Tesco and Sainsbury’s have withdrawn from a tie-up with TfL which offered a click-and-collect service for the grocers’ customers at Tube stations.

Sainsbury's is to launch Click and Collect at seven London Underground stations

  • Trial scheme operated in partnership with Transport for London
  • Grocers pulled out because of lack of take-up
  • They will focus on store-based click-and-collect instead

 

The scheme, which launched about 18 months ago, operates outside stations across London, with Asda, Waitrose and Ocado also signed up.

However, it emerged today that Tesco and Sainsbury’s have quit the initiative over a lack of take-up by their customers.

A Tesco spokesman told Retail Week: “Our London customers have told us they prefer the click-and-collect service at our stores and online grocery shopping.”

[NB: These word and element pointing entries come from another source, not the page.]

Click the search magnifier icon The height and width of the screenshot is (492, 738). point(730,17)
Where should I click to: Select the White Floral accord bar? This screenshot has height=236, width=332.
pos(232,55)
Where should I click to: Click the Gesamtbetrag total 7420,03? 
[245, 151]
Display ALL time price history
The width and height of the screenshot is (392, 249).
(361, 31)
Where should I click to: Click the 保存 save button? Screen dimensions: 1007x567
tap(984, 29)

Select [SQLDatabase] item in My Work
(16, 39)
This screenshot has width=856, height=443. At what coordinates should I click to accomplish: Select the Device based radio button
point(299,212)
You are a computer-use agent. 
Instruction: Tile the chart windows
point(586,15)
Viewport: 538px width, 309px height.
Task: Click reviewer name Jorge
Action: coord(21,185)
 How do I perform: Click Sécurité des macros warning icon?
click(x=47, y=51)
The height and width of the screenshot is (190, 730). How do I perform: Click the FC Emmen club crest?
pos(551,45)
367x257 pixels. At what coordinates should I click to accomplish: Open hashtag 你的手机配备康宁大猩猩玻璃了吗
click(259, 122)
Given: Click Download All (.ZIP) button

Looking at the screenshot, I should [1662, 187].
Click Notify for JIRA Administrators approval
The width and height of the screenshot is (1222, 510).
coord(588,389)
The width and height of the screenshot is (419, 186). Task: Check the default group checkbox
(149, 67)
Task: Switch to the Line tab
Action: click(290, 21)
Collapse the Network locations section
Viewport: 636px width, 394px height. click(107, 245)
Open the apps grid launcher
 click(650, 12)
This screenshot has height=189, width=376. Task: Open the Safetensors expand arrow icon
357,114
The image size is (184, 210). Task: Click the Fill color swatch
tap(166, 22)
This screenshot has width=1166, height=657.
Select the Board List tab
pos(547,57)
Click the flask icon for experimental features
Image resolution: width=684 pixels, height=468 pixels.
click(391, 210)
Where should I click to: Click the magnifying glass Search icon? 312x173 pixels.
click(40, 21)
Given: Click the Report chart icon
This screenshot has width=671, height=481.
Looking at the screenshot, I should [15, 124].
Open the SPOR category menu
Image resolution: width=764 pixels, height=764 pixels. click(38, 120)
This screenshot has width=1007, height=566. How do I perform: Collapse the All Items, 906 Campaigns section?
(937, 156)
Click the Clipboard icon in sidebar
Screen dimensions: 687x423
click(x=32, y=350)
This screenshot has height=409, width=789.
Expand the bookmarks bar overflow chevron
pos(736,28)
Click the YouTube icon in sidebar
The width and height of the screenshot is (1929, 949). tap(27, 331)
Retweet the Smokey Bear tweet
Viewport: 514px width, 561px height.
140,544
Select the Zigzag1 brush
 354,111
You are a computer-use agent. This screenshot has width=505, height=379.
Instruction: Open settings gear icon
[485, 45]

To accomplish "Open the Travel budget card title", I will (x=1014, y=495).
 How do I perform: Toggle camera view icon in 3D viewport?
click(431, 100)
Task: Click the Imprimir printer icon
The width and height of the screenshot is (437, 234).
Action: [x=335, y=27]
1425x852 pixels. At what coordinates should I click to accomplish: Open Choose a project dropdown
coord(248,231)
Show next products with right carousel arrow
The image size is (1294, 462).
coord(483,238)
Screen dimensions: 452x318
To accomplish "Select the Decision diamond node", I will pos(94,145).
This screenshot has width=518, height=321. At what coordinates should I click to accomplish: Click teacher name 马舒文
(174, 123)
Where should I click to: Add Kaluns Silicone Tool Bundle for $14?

The grocer had operated click-and-collect at 10 stations as a “trial”, it said.

Sainsbury’s also said it had operated the collection points as a trial.

“Although it was popular in some areas, it wasn’t used in others as much as we’d like, so we’re now focused on rolling out a grocery click-and-collect service in our stores across the country – with over 20 sites in operation and 100 due by the end of the year,” a spokeswoman said.

Rival Asda revealed in May it is trialling a new type of standalone round-the-clock click-and-collect site in Lancashire.